Friday Flicks: Hard-Hitting NFL Tackles

Friday Flicks: Hard-Hitting NFL Tackles

Hard-hitting tackles are not only hard to come by, but they’re also extremely rare. But if there’s one player who fits that description, it’s Kansas City Chiefs’ defensive end Justin Houston. In fact, Houston has been named the NFL’s “Toughest Lineman” four times since 2006.

Houston has played through injuries, including two surgeries on his left knee (one in 2011 and another last year). And yet, he still manages to play at a high level. He was named first team All Pro twice during his eight-year career with the Texans and finished second all time among defensive ends in sacks with 61.5.
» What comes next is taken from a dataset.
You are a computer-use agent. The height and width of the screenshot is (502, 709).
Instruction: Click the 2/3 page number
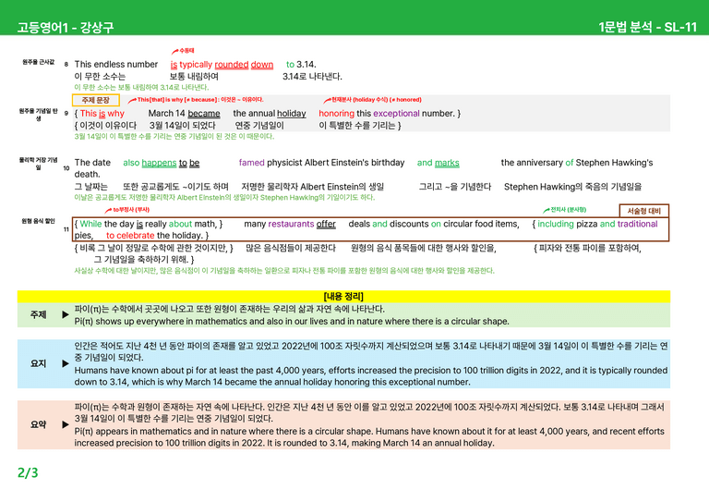pos(28,473)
In addition to being a dominant pass rusher, Houston is also a leader on defense. He leads the league in tackles for loss with 16.5 per game and ranks third in quarterback hits with 53.5. His leadership skills have helped him earn Super Bowl rings with the Chiefs and Broncos, respectively.

But what makes Houston so special? What sets him apart from other players? Why does he deserve to be called the toughest lineman in football?

It’s because of his style of play. Most defensive ends in the NFL rely on speed and finesse to be successful, while Houston has an aggressive approach to the game. It’s not unusual to see him slugging it out with opposing offensive linemen. He has the strength to take on — and beat up — much larger players.

Looking at his style of play, it’s obvious that he’s a throwback to an earlier era when football was a more physical game. His game is reminiscent of another great defensive end and former Chiefs player, Neil Smith. He resembles a boxer in the ring as he throws jabs and hooks with reckless abandon.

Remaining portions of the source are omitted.